Più di sei ore di Camera di Consiglio a Roma, poi la decisione ‘choc’: l’omicidio di Luigi Tommasino, il consigliere comunale del Pd di Castellammare di Stabia, trucidato il 3 febbraio 2009 con quattrodici colpi di pistola, non fu un delitto deciso dal clan D’Alessandro e dalla camorra. E’ quanto stabilito oggi dai giudici della Suprema Corte che hanno annullato con rinvio alla Corte d’Assise d’Appello gli ergastoli inflitti, in primo e secondo grado, ai due killer Catello Romano e Renato Cavaliere, esecutore materiale dell’agguato poi pentitosi. Un verdetto che ha cancellato l’aggravante di stampo camorristico del delitto, imponendo per entrambi gli imputati la rideterminazione della pena.

“Sono sei anni che ribadisco che il movente dell’omicidio Tommasino va cercato altrove.
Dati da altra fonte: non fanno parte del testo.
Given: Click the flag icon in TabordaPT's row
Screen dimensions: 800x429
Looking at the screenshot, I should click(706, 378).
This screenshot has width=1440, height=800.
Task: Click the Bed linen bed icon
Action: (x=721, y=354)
Non in una decisione della camorra di Castellammare”. Questo il primo commento dell’avvocato Francesco Schettino, difensore di Lello Romano ma che ieri, a Roma, si è occupato pure di discutere la posizione di Cavaliere (per l’assenza dei difensori di quest’ultimo, ndr).

Per i giudici a Catello Romano andavano concesse le attenuanti generiche, negategli in secondo grado, e derivanti dalla sua scarsa pericolosità sociale al tempo dell’omicidio del politico di Castellammare di Stabia.